REQUIRED TASK
Repeat the data below word for word, from the line with "screen. The image size is (2560, 1440)." to the line with "Email Us is", including both of those lines.

--- BEGIN LISTING ---

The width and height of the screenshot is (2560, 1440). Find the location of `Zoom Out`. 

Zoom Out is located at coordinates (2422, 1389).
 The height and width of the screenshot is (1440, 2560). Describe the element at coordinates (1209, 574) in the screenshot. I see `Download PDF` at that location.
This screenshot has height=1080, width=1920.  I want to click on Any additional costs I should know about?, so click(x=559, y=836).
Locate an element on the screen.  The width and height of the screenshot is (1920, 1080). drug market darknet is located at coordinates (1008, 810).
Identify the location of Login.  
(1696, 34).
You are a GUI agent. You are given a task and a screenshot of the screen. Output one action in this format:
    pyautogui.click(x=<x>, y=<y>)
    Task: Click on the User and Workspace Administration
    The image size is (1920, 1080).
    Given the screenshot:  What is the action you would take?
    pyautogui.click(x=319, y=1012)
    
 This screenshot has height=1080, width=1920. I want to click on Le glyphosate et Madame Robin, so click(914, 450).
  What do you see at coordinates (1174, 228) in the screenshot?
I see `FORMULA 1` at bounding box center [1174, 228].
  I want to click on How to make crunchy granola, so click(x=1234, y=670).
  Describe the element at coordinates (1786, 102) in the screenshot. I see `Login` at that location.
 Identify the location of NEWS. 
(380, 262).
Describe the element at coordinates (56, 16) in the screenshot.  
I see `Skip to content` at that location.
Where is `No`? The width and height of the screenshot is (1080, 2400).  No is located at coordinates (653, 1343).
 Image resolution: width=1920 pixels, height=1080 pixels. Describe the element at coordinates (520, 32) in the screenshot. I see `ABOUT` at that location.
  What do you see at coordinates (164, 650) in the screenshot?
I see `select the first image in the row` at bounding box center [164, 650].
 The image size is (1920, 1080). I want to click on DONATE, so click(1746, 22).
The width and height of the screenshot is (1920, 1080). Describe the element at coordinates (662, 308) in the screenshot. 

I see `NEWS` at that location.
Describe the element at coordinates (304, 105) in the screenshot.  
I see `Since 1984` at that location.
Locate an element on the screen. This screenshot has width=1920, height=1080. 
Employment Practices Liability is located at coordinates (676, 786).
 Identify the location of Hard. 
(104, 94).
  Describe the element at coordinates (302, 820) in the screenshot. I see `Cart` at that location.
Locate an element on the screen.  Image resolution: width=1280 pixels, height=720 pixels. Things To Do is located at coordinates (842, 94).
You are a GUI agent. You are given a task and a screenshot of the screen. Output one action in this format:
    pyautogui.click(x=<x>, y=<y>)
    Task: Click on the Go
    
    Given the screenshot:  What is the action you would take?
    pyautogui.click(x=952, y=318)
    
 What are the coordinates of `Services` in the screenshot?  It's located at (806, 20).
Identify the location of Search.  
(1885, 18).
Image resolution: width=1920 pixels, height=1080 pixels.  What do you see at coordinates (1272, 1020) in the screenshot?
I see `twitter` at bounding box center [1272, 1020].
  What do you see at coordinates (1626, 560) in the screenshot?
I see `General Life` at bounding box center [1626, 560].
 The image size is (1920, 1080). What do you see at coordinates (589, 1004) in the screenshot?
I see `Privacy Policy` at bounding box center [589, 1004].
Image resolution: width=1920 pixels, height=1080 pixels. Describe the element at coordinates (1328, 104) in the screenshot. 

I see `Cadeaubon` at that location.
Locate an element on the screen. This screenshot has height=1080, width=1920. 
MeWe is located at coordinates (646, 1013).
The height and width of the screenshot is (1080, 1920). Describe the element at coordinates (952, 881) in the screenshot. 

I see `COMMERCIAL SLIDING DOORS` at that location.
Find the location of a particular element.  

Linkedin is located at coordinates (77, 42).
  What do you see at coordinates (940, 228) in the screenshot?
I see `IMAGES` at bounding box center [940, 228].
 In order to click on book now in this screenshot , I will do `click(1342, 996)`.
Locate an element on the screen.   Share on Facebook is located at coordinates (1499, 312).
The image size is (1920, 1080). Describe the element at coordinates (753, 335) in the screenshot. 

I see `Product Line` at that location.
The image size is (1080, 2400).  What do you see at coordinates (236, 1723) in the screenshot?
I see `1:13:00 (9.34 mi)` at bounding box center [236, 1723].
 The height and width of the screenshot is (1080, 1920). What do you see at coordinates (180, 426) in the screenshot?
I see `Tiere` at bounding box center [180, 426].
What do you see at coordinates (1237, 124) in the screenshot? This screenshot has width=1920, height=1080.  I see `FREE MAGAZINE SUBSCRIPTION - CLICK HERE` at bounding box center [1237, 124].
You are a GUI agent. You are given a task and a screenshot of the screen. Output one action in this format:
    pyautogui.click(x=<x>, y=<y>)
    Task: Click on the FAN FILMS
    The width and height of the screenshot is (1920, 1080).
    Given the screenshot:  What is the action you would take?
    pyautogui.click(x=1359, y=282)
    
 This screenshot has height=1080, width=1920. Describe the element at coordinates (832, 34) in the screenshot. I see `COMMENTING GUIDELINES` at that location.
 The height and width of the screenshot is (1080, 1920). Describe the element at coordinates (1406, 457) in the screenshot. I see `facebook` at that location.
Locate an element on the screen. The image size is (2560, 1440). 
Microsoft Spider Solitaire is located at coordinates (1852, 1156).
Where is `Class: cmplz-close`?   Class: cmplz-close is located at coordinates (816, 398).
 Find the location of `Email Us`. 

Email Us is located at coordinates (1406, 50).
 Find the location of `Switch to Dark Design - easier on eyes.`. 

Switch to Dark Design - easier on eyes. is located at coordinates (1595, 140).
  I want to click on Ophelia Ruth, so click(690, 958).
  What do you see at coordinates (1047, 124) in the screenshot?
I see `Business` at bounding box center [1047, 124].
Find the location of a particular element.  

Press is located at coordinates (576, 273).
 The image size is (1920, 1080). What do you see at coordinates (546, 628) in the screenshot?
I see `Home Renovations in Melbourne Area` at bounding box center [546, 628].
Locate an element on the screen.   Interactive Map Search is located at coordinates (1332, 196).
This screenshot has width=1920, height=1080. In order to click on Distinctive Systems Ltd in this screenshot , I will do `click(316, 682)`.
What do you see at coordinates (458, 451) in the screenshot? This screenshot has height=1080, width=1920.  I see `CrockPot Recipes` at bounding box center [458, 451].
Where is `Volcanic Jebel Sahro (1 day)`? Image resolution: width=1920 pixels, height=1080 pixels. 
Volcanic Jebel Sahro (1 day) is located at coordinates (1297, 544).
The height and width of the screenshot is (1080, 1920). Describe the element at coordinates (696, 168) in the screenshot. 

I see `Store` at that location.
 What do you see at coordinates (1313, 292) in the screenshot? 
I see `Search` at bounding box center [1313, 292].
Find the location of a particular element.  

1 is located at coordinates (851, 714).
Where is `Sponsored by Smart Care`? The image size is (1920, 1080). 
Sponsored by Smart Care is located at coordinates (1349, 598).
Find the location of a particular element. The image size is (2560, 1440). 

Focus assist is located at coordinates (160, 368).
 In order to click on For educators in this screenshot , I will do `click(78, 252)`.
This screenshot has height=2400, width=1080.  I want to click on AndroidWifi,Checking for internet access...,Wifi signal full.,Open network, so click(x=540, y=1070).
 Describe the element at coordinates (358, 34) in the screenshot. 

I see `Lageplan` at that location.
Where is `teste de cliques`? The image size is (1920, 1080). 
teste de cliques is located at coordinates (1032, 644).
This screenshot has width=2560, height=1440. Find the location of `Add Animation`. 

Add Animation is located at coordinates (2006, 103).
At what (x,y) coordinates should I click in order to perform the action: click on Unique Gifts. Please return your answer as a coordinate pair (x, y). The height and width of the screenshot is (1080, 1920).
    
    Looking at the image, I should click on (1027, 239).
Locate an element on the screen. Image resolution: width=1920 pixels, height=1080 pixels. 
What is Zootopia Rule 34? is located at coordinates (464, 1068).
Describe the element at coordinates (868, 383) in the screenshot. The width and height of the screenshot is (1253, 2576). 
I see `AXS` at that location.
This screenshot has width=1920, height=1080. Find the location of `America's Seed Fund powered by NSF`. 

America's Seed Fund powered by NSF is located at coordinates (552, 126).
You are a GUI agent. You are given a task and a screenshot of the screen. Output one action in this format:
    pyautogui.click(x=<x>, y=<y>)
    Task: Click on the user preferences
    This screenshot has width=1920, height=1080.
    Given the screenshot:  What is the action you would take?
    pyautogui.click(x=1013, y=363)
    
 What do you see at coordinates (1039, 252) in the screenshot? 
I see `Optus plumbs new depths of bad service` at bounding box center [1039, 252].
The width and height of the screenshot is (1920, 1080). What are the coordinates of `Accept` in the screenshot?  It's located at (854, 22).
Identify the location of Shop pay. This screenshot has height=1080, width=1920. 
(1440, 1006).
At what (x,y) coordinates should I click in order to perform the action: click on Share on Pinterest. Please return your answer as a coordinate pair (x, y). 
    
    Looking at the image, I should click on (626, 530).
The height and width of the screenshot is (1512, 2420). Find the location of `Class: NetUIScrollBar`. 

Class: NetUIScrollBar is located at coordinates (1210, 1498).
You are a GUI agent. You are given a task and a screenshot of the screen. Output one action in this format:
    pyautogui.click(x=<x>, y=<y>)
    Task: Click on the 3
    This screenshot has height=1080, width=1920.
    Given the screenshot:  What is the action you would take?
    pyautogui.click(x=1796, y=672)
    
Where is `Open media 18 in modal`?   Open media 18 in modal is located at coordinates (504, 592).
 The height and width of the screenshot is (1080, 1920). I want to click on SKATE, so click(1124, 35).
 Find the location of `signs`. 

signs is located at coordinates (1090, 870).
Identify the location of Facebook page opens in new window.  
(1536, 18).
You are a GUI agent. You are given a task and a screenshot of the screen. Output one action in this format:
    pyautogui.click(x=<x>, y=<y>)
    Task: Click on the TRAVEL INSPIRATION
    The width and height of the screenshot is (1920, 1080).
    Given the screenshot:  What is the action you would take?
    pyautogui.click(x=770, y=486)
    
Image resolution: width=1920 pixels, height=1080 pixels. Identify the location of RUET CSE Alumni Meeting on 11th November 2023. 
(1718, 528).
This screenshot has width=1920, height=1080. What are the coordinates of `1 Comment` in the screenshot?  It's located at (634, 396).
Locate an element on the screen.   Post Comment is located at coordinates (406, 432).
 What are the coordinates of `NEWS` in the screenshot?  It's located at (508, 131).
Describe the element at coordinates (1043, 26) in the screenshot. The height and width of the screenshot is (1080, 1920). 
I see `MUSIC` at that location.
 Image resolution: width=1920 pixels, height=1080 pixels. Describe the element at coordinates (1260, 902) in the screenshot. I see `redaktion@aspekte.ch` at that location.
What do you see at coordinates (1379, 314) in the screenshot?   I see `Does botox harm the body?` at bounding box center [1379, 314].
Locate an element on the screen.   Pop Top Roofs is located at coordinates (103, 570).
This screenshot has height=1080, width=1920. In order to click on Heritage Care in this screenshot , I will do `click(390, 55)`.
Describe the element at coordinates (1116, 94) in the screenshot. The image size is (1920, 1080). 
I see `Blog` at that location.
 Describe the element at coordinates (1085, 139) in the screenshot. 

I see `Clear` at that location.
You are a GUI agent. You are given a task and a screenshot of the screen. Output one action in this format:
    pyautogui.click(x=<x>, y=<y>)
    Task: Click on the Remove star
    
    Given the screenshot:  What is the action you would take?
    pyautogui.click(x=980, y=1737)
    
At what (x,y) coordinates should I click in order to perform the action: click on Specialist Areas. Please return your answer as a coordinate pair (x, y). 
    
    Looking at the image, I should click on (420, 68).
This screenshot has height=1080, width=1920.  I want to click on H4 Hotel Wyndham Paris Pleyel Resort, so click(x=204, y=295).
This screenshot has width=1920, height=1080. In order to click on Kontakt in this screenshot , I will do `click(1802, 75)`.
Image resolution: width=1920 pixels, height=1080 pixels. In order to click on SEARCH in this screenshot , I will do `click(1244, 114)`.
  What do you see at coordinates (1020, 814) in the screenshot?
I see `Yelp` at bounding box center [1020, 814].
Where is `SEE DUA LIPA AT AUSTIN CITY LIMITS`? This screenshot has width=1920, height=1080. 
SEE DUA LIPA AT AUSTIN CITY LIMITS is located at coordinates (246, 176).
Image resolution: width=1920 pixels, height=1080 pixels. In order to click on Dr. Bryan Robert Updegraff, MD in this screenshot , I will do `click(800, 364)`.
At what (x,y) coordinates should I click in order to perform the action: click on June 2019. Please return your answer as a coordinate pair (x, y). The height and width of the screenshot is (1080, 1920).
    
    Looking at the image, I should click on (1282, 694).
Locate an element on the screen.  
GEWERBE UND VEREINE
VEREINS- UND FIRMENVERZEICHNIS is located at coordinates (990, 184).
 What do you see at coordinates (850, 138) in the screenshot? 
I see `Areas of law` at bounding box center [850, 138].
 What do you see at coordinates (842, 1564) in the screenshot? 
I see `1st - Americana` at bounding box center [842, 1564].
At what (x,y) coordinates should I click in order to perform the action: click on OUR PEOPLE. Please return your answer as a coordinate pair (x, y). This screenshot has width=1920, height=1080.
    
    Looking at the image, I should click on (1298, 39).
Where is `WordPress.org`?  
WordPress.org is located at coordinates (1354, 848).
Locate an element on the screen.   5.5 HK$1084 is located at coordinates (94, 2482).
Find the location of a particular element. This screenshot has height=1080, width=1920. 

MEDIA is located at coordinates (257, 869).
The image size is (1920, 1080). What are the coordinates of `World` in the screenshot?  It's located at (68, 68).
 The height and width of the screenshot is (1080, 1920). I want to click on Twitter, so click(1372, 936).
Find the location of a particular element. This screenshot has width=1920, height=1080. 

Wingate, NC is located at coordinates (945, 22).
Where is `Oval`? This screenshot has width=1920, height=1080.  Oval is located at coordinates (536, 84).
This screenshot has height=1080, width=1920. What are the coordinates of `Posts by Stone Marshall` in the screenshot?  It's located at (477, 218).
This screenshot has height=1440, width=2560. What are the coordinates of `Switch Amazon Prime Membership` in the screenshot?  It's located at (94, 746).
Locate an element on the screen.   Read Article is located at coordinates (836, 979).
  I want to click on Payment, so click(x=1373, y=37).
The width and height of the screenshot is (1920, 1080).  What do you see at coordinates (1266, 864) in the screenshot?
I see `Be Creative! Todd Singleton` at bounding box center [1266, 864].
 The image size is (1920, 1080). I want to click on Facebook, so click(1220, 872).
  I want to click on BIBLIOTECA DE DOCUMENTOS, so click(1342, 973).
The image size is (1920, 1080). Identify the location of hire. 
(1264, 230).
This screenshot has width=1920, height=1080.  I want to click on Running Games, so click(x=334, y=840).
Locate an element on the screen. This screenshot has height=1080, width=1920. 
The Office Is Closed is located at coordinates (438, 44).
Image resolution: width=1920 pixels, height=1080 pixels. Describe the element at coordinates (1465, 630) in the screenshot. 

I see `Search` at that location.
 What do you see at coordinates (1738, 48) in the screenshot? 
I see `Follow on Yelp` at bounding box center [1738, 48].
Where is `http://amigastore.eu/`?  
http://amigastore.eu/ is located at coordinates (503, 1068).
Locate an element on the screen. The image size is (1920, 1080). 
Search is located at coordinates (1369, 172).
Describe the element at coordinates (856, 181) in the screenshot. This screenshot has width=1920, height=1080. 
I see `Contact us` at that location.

--- END LISTING ---

WRITTEN REPLY
Locate an element on the screen. The image size is (2560, 1440). 
Microsoft Spider Solitaire is located at coordinates (1852, 1156).
Where is `Class: cmplz-close`?   Class: cmplz-close is located at coordinates (816, 398).
 Find the location of `Email Us`. 

Email Us is located at coordinates (1406, 50).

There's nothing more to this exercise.